* **DATA SUPPLIED**
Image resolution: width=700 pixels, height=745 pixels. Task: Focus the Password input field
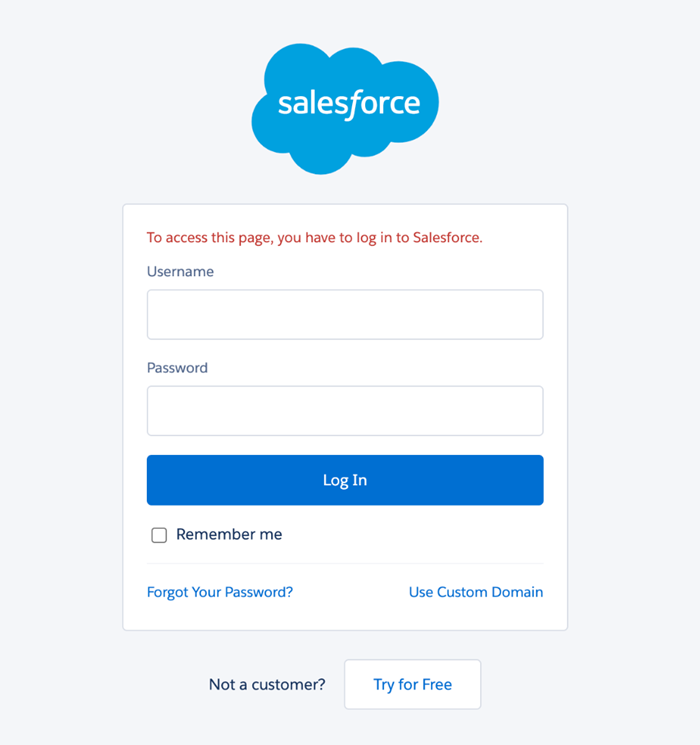click(x=345, y=411)
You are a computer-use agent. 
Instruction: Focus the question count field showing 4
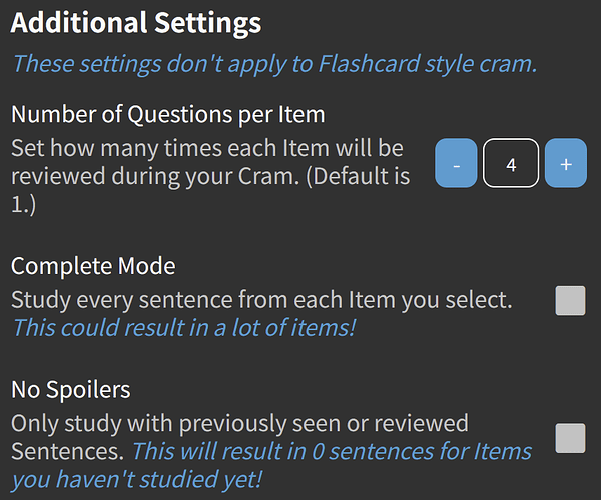click(511, 164)
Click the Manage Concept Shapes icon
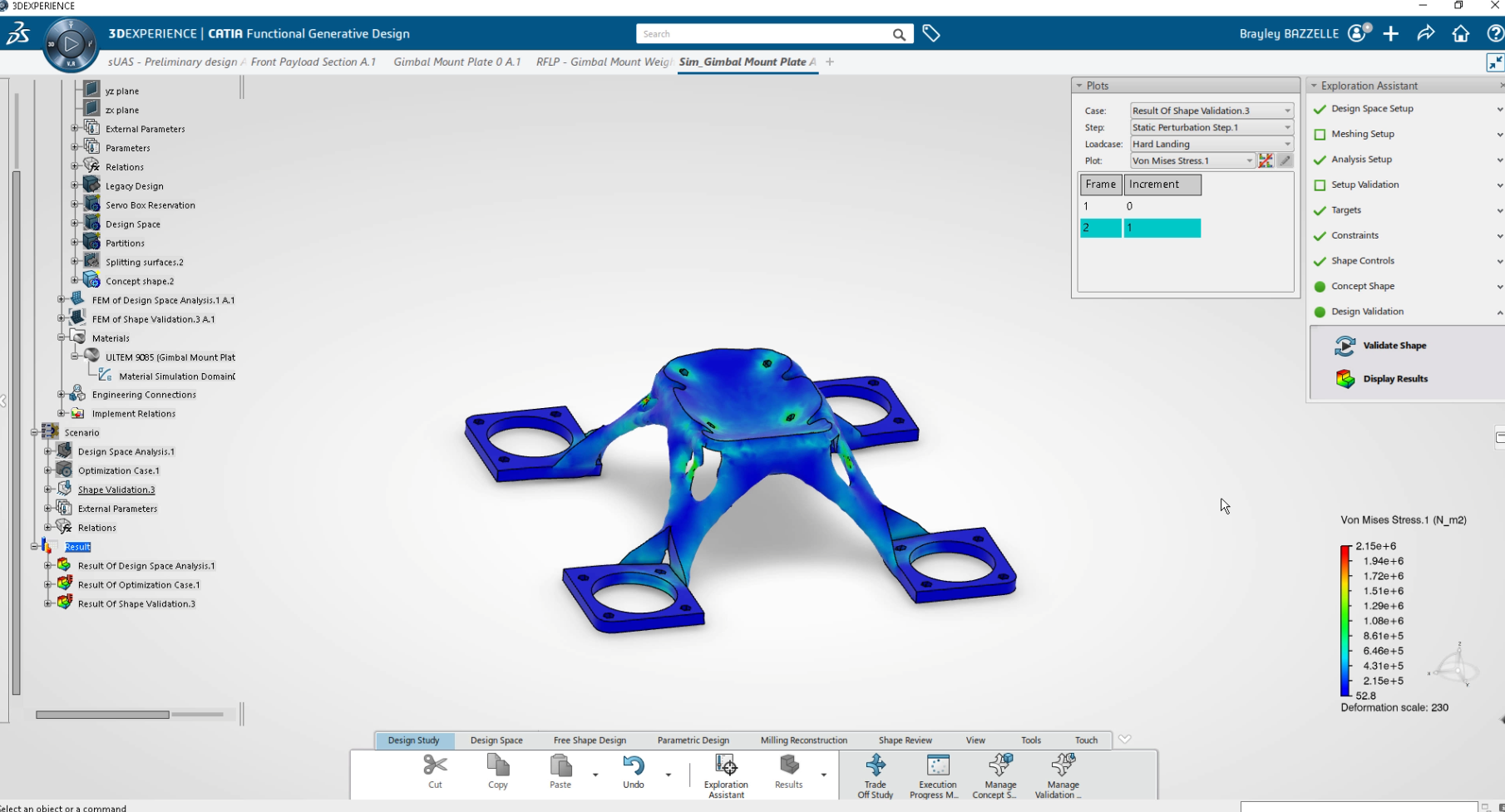This screenshot has width=1505, height=812. point(999,765)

* **STATED GOAL**
Swap "Focus" for "Select" wherever it appears in the records above, and write all of the records out again with nothing else changed and the pictures left out.

* **TASK ANSWER**
Image resolution: width=700 pixels, height=745 pixels. Task: Select the Password input field
click(x=345, y=411)
You are a computer-use agent. 
Instruction: Select the question count field showing 4
click(511, 164)
Click the Manage Concept Shapes icon
This screenshot has width=1505, height=812. point(999,765)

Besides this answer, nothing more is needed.